Saved entries:
"""

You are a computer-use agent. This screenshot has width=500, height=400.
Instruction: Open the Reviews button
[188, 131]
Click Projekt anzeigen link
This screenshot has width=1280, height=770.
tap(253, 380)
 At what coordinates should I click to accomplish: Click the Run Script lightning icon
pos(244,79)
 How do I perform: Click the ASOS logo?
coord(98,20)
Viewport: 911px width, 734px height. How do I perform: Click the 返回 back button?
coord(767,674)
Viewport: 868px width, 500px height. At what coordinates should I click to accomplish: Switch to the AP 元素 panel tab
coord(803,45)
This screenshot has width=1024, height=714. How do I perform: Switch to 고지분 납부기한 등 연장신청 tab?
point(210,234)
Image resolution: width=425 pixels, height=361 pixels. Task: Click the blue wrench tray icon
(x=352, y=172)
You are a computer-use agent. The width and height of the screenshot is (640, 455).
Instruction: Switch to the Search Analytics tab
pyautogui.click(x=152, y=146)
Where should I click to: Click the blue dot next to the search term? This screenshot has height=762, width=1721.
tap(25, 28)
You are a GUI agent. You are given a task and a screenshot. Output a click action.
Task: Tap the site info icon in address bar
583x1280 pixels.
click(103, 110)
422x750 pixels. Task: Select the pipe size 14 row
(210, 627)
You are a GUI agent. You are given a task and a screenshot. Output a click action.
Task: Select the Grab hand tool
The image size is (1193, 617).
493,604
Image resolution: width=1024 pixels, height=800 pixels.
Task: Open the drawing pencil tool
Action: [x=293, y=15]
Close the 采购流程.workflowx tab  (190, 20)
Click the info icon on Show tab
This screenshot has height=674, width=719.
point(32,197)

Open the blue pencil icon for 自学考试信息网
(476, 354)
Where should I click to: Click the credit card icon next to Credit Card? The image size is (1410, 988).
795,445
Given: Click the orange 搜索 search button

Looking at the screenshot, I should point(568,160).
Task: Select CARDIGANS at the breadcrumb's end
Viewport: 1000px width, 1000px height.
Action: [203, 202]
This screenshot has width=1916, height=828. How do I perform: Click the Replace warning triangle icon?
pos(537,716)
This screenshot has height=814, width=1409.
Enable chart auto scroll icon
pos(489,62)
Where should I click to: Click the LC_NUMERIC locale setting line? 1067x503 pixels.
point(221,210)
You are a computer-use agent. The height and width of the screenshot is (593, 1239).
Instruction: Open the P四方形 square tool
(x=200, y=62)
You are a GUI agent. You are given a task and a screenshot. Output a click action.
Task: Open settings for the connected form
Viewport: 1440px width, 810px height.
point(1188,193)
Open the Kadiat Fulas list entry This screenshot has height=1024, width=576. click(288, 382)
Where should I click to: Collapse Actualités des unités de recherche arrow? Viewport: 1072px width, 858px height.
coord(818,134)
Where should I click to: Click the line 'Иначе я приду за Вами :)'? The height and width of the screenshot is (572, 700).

"""

__TASK TO CARRY OUT__.
Every entry shown earlier is to be returned exactly, line for line.

__RESPONSE TO THIS TASK__.
You are a computer-use agent. This screenshot has width=500, height=400.
Instruction: Open the Reviews button
[188, 131]
Click Projekt anzeigen link
This screenshot has width=1280, height=770.
tap(253, 380)
 At what coordinates should I click to accomplish: Click the Run Script lightning icon
pos(244,79)
 How do I perform: Click the ASOS logo?
coord(98,20)
Viewport: 911px width, 734px height. How do I perform: Click the 返回 back button?
coord(767,674)
Viewport: 868px width, 500px height. At what coordinates should I click to accomplish: Switch to the AP 元素 panel tab
coord(803,45)
This screenshot has width=1024, height=714. How do I perform: Switch to 고지분 납부기한 등 연장신청 tab?
point(210,234)
Image resolution: width=425 pixels, height=361 pixels. Task: Click the blue wrench tray icon
(x=352, y=172)
You are a computer-use agent. The width and height of the screenshot is (640, 455).
Instruction: Switch to the Search Analytics tab
pyautogui.click(x=152, y=146)
Where should I click to: Click the blue dot next to the search term? This screenshot has height=762, width=1721.
tap(25, 28)
You are a GUI agent. You are given a task and a screenshot. Output a click action.
Task: Tap the site info icon in address bar
583x1280 pixels.
click(103, 110)
422x750 pixels. Task: Select the pipe size 14 row
(210, 627)
You are a GUI agent. You are given a task and a screenshot. Output a click action.
Task: Select the Grab hand tool
The image size is (1193, 617).
493,604
Image resolution: width=1024 pixels, height=800 pixels.
Task: Open the drawing pencil tool
Action: [x=293, y=15]
Close the 采购流程.workflowx tab  (190, 20)
Click the info icon on Show tab
This screenshot has height=674, width=719.
point(32,197)

Open the blue pencil icon for 自学考试信息网
(476, 354)
Where should I click to: Click the credit card icon next to Credit Card? The image size is (1410, 988).
795,445
Given: Click the orange 搜索 search button

Looking at the screenshot, I should point(568,160).
Task: Select CARDIGANS at the breadcrumb's end
Viewport: 1000px width, 1000px height.
Action: [203, 202]
This screenshot has width=1916, height=828. How do I perform: Click the Replace warning triangle icon?
pos(537,716)
This screenshot has height=814, width=1409.
Enable chart auto scroll icon
pos(489,62)
Where should I click to: Click the LC_NUMERIC locale setting line? 1067x503 pixels.
point(221,210)
You are a computer-use agent. The height and width of the screenshot is (593, 1239).
Instruction: Open the P四方形 square tool
(x=200, y=62)
You are a GUI agent. You are given a task and a screenshot. Output a click action.
Task: Open settings for the connected form
Viewport: 1440px width, 810px height.
point(1188,193)
Open the Kadiat Fulas list entry This screenshot has height=1024, width=576. click(288, 382)
Where should I click to: Collapse Actualités des unités de recherche arrow? Viewport: 1072px width, 858px height.
coord(818,134)
Where should I click to: Click the line 'Иначе я приду за Вами :)'? The height and width of the screenshot is (572, 700).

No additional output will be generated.